PROBLEM TO WORK ON: Copy the records below exactly, starting at the line that contains "This screenshot has" and ending at the line that contains "The height and"; leave out any pictures.

Dataset records:
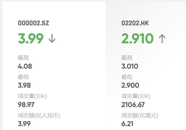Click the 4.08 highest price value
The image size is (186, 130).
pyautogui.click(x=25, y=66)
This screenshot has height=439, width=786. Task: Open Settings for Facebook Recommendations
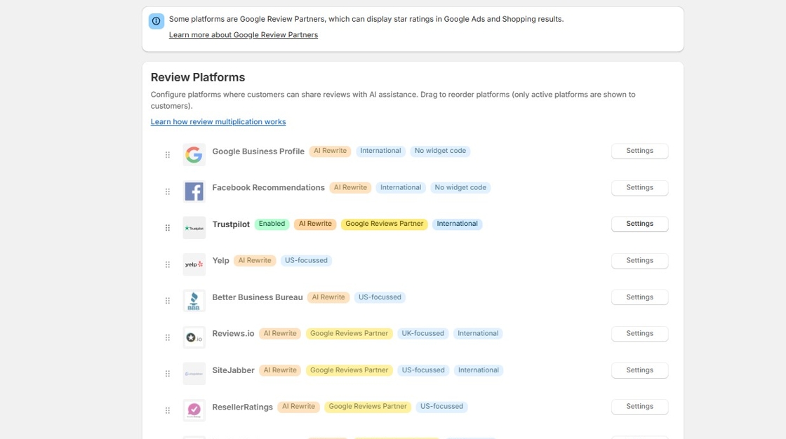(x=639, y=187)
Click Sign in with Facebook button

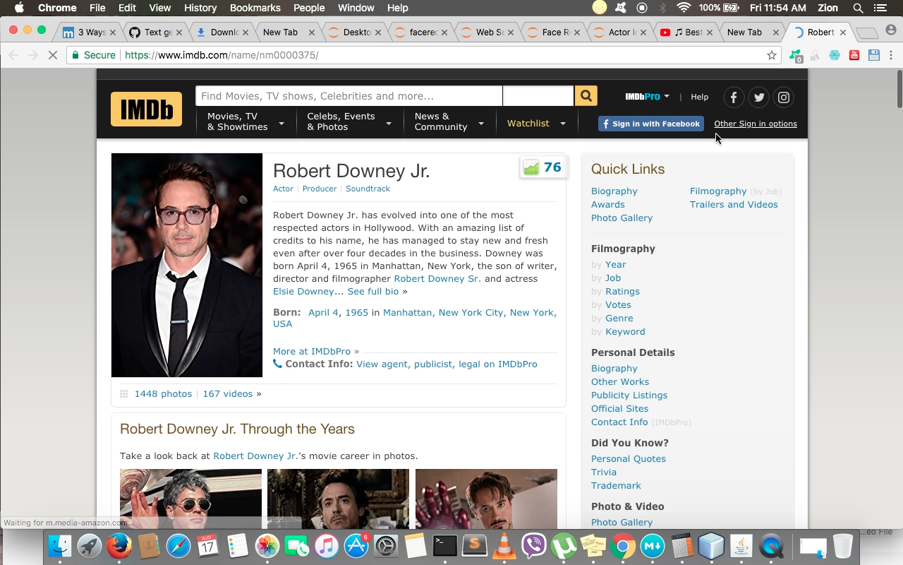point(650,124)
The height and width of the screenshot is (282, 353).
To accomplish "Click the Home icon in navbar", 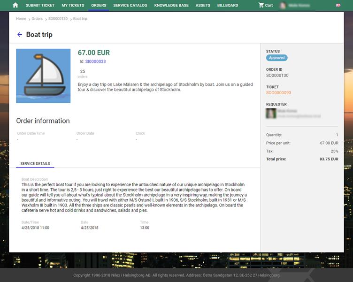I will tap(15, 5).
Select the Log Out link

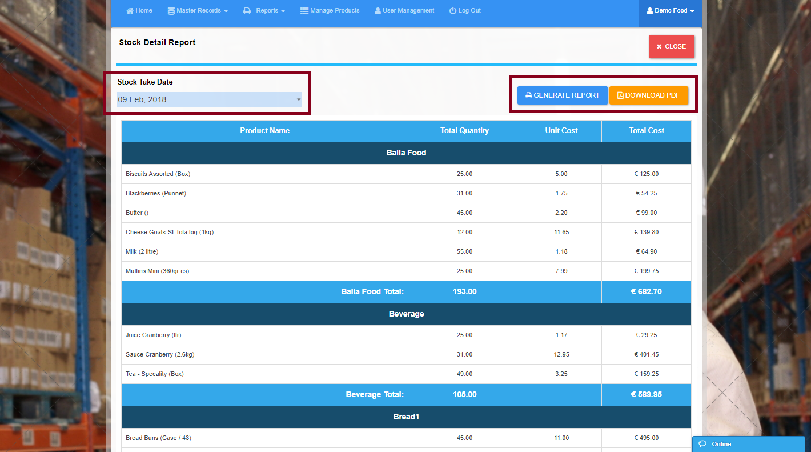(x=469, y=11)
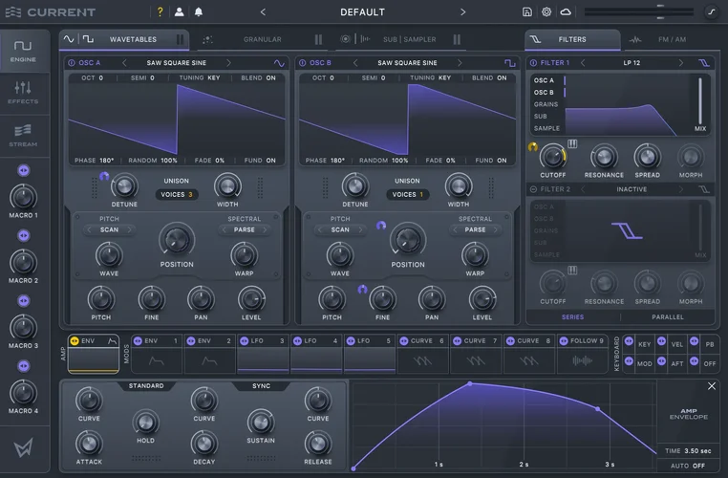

ANSWER SECTION:
This screenshot has height=439, width=786. Task: Open Settings for Facebook Recommendations
(x=639, y=187)
Click Sign in with Facebook button

point(650,124)
The height and width of the screenshot is (282, 353).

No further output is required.